* [DATASET ENTRIES]
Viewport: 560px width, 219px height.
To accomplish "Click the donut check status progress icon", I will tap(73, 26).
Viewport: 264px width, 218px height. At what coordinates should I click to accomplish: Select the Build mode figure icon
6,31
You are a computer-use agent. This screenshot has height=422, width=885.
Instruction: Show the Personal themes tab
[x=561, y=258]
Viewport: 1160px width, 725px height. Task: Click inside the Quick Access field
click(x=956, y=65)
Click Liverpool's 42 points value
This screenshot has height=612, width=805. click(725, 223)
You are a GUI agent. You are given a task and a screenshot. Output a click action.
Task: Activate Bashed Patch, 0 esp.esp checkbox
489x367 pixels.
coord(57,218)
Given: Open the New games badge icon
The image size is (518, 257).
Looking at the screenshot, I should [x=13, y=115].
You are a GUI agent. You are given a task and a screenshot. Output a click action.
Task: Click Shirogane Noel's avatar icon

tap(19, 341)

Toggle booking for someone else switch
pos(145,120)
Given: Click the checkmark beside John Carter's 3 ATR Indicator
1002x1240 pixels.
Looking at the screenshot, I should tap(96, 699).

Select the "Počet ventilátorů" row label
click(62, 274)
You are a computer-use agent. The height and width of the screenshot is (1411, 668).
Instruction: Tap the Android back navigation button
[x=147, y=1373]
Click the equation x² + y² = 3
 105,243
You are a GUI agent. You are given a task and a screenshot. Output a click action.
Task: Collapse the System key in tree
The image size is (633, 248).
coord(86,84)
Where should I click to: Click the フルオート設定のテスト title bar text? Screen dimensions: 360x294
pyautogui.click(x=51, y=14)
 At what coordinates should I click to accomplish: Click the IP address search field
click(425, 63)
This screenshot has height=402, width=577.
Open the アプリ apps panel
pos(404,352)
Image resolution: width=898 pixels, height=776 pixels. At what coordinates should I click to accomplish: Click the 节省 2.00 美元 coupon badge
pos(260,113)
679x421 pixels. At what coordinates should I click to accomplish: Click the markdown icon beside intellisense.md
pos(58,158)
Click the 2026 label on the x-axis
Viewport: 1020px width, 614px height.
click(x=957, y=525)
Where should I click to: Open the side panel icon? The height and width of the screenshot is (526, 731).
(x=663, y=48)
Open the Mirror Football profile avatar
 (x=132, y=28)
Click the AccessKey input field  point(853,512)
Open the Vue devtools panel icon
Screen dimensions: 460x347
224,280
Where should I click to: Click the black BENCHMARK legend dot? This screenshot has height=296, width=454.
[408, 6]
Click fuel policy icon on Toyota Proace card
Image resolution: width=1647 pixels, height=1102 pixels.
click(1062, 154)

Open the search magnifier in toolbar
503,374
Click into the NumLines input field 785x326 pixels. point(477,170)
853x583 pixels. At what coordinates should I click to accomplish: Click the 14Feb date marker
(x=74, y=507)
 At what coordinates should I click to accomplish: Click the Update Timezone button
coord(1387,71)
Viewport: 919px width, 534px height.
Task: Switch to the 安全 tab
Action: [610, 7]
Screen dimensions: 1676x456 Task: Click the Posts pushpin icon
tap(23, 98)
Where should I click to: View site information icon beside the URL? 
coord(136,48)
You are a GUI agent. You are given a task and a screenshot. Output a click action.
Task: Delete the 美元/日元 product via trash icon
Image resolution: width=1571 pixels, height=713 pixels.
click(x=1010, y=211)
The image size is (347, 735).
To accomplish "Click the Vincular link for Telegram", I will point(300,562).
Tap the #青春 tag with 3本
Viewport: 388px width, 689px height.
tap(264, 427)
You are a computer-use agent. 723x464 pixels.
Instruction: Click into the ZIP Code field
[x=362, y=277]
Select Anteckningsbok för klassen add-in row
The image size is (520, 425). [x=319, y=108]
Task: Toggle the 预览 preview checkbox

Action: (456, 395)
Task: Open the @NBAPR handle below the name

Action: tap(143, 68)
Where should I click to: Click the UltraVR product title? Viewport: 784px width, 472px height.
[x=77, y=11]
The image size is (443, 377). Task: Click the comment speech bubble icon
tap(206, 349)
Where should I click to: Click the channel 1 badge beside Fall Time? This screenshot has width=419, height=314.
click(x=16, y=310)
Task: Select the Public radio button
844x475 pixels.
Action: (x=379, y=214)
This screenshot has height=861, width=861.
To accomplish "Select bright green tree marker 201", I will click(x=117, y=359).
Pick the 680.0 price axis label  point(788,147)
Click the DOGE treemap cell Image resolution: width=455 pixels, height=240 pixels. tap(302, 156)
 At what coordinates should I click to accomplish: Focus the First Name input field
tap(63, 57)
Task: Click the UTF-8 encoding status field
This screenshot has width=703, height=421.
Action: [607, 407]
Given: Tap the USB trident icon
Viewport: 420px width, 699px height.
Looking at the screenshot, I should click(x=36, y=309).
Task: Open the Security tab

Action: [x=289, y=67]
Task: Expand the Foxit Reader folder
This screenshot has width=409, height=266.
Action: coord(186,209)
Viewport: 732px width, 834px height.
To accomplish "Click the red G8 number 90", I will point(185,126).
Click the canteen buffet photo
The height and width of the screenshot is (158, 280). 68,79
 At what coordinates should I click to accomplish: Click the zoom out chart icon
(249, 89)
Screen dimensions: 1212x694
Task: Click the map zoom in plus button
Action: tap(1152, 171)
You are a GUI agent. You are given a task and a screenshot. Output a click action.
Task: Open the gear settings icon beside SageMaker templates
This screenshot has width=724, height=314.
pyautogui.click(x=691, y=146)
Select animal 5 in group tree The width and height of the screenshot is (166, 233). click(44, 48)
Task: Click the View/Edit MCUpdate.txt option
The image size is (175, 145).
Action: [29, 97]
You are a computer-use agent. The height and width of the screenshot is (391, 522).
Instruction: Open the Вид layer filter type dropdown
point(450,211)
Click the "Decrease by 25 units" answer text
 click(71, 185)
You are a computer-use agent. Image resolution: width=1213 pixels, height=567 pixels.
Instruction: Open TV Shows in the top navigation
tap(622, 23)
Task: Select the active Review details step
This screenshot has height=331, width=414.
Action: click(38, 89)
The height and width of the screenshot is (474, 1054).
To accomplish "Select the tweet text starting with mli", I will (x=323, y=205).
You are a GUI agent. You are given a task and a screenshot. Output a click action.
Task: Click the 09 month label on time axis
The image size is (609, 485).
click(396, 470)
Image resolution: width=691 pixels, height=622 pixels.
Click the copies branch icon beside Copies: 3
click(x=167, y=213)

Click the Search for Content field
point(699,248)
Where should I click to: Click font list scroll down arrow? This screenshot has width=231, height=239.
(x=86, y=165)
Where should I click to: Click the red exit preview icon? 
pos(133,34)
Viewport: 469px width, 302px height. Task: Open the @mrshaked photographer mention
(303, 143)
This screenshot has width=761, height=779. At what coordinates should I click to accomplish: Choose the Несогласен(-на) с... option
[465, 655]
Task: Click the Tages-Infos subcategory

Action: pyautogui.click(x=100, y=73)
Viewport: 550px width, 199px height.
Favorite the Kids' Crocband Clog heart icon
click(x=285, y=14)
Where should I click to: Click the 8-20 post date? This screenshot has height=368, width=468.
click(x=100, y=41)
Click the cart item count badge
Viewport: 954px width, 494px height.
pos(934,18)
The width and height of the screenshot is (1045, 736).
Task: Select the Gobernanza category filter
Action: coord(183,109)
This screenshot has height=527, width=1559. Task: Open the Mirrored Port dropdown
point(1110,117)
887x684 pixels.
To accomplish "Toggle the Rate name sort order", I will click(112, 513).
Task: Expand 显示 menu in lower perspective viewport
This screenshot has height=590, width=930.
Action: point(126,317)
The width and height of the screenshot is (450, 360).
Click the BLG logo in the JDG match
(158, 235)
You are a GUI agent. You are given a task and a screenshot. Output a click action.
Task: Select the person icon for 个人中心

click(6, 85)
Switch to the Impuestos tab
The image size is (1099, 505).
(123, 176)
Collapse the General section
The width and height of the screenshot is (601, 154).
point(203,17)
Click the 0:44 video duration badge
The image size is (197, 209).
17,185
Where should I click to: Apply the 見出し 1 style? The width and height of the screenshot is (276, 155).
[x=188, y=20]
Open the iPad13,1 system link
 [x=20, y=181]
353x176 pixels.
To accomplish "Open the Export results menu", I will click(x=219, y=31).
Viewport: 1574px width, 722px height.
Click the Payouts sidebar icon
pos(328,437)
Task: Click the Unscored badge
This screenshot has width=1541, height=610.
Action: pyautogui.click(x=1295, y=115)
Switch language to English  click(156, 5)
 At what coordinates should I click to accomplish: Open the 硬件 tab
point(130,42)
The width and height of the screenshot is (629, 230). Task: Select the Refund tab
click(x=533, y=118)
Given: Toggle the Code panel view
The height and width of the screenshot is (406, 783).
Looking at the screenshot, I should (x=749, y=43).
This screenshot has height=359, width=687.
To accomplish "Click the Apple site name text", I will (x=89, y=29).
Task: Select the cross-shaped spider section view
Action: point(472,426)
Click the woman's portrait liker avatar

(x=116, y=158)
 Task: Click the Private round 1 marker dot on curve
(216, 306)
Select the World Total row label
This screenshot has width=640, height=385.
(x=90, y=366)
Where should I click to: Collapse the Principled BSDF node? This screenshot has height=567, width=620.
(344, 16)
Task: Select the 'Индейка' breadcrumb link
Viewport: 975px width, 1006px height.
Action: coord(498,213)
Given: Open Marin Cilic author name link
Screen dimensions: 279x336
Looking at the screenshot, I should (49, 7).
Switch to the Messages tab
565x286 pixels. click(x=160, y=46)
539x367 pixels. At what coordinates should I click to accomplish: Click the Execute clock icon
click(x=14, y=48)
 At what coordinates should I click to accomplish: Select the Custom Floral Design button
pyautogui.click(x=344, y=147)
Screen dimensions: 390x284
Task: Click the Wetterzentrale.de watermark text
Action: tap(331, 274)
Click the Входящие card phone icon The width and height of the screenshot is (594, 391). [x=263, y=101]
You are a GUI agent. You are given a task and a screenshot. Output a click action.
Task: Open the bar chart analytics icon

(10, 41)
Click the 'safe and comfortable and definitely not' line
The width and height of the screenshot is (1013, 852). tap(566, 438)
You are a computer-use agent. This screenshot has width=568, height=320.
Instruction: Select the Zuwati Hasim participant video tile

* [WORK REQUEST] Among the lines above, find those holding "axis" and copy each one.

* [SOLUTION TO THIS EXERCISE]
Click the 2026 label on the x-axis
Pick the 680.0 price axis label  point(788,147)
Task: Click the 09 month label on time axis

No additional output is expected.